* [Given problem]:
Set out the part of the lines that opens with the line containing "You are a computer-use agent. This" and closes with the line containing "point(561,12)", both ends included, as a Markdown table with columns Row and Line. Number each row and leave out blank lines.

* [Data lines]:
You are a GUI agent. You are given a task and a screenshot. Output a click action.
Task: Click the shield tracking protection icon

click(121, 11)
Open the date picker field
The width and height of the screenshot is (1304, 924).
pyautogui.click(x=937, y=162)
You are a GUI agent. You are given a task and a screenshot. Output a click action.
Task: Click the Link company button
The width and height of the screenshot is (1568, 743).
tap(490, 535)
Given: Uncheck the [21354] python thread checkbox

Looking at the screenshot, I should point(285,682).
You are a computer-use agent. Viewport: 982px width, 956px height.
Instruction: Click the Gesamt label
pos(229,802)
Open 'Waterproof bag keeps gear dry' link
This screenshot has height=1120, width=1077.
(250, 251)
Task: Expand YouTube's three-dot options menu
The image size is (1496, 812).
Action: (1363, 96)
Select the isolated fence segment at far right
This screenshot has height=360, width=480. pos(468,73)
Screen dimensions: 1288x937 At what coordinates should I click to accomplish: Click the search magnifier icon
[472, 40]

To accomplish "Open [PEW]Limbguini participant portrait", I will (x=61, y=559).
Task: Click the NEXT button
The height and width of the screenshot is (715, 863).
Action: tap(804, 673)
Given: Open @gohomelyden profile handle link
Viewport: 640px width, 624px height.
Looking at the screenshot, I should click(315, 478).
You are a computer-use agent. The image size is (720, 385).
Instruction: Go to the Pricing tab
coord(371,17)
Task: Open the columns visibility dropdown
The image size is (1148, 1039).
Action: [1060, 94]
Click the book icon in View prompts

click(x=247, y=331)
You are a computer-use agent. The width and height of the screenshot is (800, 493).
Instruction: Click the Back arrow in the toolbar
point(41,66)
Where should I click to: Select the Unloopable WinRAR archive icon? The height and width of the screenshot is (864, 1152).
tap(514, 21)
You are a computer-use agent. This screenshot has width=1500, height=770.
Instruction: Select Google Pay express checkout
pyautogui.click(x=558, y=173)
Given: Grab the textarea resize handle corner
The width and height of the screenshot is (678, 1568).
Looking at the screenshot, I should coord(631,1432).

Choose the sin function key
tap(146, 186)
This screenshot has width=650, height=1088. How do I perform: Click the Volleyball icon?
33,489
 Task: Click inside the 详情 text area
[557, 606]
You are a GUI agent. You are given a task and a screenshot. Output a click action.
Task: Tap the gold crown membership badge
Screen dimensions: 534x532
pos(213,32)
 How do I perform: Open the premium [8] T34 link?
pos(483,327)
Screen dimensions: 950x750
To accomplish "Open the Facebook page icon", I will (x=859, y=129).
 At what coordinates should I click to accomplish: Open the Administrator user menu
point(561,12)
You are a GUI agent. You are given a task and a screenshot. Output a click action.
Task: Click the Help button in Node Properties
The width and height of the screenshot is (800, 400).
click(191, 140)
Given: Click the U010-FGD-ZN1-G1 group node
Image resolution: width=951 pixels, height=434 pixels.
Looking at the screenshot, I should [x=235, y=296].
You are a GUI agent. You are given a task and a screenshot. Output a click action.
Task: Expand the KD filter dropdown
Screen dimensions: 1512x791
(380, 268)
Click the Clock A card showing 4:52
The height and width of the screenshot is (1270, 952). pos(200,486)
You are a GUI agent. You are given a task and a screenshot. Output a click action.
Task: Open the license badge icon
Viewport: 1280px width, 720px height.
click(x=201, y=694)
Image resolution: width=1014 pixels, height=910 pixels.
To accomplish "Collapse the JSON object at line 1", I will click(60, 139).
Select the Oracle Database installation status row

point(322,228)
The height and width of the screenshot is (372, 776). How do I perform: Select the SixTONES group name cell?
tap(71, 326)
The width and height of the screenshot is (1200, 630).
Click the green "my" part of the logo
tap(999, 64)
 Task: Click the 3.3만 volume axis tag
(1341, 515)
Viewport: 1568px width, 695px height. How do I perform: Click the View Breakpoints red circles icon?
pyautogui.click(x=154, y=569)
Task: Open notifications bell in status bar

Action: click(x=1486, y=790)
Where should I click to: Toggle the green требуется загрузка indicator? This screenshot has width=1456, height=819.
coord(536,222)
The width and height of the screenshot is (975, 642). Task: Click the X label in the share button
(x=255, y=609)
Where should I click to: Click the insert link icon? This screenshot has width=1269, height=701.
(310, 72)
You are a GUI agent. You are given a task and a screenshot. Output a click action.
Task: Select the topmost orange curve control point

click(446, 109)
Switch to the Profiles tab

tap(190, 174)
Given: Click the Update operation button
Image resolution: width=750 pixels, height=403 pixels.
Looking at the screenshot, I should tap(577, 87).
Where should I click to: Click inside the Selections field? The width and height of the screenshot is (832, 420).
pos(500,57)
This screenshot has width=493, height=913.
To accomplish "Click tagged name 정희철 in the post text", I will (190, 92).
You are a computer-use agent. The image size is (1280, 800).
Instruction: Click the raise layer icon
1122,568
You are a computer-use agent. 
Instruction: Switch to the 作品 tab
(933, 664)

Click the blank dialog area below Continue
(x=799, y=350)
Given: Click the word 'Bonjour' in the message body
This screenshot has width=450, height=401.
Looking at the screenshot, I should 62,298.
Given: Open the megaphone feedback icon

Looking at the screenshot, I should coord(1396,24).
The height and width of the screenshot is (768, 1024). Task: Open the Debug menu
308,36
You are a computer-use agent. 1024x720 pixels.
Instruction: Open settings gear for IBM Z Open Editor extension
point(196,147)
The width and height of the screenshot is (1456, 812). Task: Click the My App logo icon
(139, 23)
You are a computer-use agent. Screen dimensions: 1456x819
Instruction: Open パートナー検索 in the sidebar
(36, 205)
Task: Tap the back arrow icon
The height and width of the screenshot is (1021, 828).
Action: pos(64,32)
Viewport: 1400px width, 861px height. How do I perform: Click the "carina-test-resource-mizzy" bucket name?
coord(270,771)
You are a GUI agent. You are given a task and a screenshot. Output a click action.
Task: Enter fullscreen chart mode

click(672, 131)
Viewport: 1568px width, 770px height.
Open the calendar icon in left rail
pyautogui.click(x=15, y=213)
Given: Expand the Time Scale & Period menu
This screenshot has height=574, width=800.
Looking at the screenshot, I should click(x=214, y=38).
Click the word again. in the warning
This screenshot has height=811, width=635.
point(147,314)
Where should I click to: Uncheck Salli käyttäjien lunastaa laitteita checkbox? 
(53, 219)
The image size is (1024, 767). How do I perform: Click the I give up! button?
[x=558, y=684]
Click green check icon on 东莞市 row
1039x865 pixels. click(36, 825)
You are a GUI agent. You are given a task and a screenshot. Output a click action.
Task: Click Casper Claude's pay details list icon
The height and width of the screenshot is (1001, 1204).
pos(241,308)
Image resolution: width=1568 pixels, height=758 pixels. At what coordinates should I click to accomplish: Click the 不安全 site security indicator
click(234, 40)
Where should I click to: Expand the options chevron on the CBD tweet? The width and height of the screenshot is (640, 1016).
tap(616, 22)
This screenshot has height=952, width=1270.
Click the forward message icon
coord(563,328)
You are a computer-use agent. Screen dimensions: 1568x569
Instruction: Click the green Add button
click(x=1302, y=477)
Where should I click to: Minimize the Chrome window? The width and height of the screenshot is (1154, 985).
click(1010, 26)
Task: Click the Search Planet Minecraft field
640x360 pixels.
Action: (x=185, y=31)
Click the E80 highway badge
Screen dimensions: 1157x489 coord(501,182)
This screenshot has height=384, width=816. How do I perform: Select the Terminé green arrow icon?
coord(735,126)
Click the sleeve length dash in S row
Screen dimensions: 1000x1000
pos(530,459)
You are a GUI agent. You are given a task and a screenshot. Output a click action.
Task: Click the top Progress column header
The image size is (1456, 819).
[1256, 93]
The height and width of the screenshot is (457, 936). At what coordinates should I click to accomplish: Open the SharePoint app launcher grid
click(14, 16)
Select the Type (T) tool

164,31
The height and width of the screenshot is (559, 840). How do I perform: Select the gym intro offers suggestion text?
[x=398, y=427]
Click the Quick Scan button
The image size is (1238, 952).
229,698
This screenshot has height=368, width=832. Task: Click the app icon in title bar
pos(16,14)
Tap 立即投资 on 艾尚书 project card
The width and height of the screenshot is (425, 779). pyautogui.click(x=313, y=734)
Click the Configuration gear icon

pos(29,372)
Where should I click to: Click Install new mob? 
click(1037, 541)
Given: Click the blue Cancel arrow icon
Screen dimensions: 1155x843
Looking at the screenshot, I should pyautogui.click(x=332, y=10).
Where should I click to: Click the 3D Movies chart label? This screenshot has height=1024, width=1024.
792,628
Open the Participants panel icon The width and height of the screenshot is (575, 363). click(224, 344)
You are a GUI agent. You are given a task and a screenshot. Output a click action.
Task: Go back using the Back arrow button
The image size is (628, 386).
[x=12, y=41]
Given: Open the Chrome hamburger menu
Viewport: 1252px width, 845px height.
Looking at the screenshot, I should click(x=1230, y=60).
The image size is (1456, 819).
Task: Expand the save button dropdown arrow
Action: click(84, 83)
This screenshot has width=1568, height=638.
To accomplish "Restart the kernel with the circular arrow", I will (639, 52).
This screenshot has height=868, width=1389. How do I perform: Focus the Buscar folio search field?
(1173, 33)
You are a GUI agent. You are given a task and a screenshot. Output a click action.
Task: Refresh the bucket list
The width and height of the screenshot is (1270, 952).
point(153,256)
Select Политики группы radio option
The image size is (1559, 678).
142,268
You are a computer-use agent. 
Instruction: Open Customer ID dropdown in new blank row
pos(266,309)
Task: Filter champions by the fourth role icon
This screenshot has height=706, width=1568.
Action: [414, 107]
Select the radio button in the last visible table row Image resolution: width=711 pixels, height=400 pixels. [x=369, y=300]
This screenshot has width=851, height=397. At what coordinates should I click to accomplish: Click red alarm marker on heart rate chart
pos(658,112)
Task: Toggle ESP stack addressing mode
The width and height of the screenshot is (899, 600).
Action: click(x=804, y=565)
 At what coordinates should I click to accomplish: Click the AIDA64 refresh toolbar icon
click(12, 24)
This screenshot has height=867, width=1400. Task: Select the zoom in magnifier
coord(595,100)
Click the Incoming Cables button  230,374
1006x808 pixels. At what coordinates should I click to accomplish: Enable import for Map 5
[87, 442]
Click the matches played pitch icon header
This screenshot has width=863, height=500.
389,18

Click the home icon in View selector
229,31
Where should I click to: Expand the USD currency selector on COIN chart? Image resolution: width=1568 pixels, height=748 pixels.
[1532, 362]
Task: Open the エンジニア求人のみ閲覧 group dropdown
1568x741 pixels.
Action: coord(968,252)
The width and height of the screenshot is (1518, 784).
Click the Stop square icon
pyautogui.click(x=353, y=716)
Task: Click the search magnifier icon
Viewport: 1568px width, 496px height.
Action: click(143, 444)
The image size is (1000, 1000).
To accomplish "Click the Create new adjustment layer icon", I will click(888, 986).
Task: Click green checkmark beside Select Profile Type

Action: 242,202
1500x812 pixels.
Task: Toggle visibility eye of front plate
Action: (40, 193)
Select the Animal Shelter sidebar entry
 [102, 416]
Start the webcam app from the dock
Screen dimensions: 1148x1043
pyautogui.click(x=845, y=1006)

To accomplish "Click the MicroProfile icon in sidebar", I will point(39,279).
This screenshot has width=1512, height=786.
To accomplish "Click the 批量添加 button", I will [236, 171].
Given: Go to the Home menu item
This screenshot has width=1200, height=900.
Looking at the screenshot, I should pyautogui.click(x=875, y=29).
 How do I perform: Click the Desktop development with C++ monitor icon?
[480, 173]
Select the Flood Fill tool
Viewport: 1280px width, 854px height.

* [Response to the task]:
| Row | Line |
|---|---|
| 1 | You are a computer-use agent. This screenshot has width=1500, height=770. |
| 2 | Instruction: Select Google Pay express checkout |
| 3 | pyautogui.click(x=558, y=173) |
| 4 | Given: Grab the textarea resize handle corner |
| 5 | The width and height of the screenshot is (678, 1568). |
| 6 | Looking at the screenshot, I should coord(631,1432). |
| 7 | Choose the sin function key |
| 8 | tap(146, 186) |
| 9 | This screenshot has width=650, height=1088. How do I perform: Click the Volleyball icon? |
| 10 | 33,489 |
| 11 |  Task: Click inside the 详情 text area |
| 12 | [557, 606] |
| 13 | You are a GUI agent. You are given a task and a screenshot. Output a click action. |
| 14 | Task: Tap the gold crown membership badge |
| 15 | Screen dimensions: 534x532 |
| 16 | pos(213,32) |
| 17 |  How do I perform: Open the premium [8] T34 link? |
| 18 | pos(483,327) |
| 19 | Screen dimensions: 950x750 |
| 20 | To accomplish "Open the Facebook page icon", I will (x=859, y=129). |
| 21 |  At what coordinates should I click to accomplish: Open the Administrator user menu |
| 22 | point(561,12) |